Overarching GOALS
From the outset, CSAFE and NIST set out to address the growing demand for forensics tools and methods specifically for digital evidence –– all built on strong probabilistic and statistics foundations.
Digital devices play a central role in modern society and criminal investigations requiring examination of digital devices and digital artifacts are common.
Examples of digital evidence based activities of forensic experts include detecting the use of steganographic algorithms by criminals to hide illicit text or images in otherwise innocent pictures or videos, recovering illicit data/software hidden on phones/tablets, and examining digital traces of user activity (e.g., messages/texts, login events) for signs of criminal activity.
Looking for
WEBINARS,
Short courses, presentations or publications
on Digital Evidence?
Additional Team Members
Roy Maxion
maxion@cs.cmu.edu
Hal S. Stern
sternh@uci.edu
Li Lin
llin@iastate.edu
Barbara Guttmann (NIST) barbara.guttman@nist.gov
focus Areas
The CSAFE team at ISU has developed and made public a reference dataset, StegoAppDB, comprised of more than 960,000 highly-provenanced image data created using our unique approach of modeling the steganography (stego) software applications (because their algorithms are not public). The data is used to develop and test algorithms and create new models of the camera pipeline. The next generation of algorithms for detecting hidden images will rely on deep learning algorithms with millions of free parameters (see, e.g., Boroumand et al., 2019). We are growing the database substantially through automation of the image data collection and stego creation process, such as using a drone to collect copious amounts of image data — in order to allow investigators to work with deep learning methods.

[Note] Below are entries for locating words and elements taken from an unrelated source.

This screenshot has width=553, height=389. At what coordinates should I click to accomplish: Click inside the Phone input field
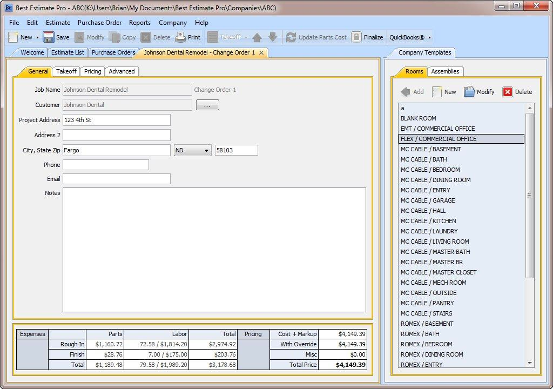[105, 164]
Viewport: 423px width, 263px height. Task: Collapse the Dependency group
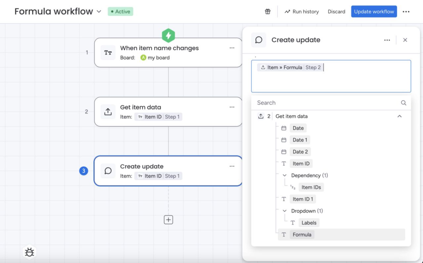(x=284, y=176)
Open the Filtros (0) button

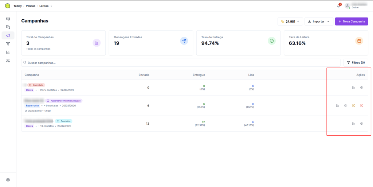(x=356, y=63)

Steganography is a tool to send a secret message hidden in a common medium, like a digital image, so that the very existence of the payload escapes notice. The effort to hide and detect payload are inverse: a developer can easily create an app to hide payload, while steganalysis, or detection of hidden content, by a forensic image analyst requires expert knowledge and often extensive resources. Hundreds of thousands of stego apps have been downloaded for mobile devices, yet, until recently, steganalysis has appeared mainly in academic settings and not specifically for mobile apps.
In CSAFE 1.0, our project focused on the careful construction of the first forensic reference database for stego images created from mobile apps, producing StegoAppDB. StegoAppDB has more than 960,000 innocent and stego images, is fully provenanced and copyright-free, and publicly available online. However, StegoAppDB contains only indoor scenes, a limited number of distinct scenes, and a limited number of auto exposure images. For CSAFE 2.0, we propose to add image data selectively to enhance the attractiveness of StegoAppDB for wider use in the forensic imaging community, in the following manner:
- Add several million outdoor images so that the most successful machine learning techniques, deep learning neural networks, have access to ample data.
- Add images that have been photo-edited before embedding payload, which we suspect is a common occurrence. In fact, it is speculated that image editing operations may affect steganalysis error rates, but little to nothing is known about this, and certainly nothing for mobile stego images.
- Include stego apps beyond those currently in StegoAppDB and create an in-house detection tool for verification of our stego process, since no software package exists specifically to detect stego images created with mobile stego apps. We will use emulators and reverse engineering for the stego app analysis to retain accurate parameters for data provenance.
Our goal is to acquire outdoor scene data in a resource-efficient manner using a car, a bike, and/or a robot, with our in-house camera app Cameraw, taking many photos in an automated fashion, using simple and inexpensive mounts.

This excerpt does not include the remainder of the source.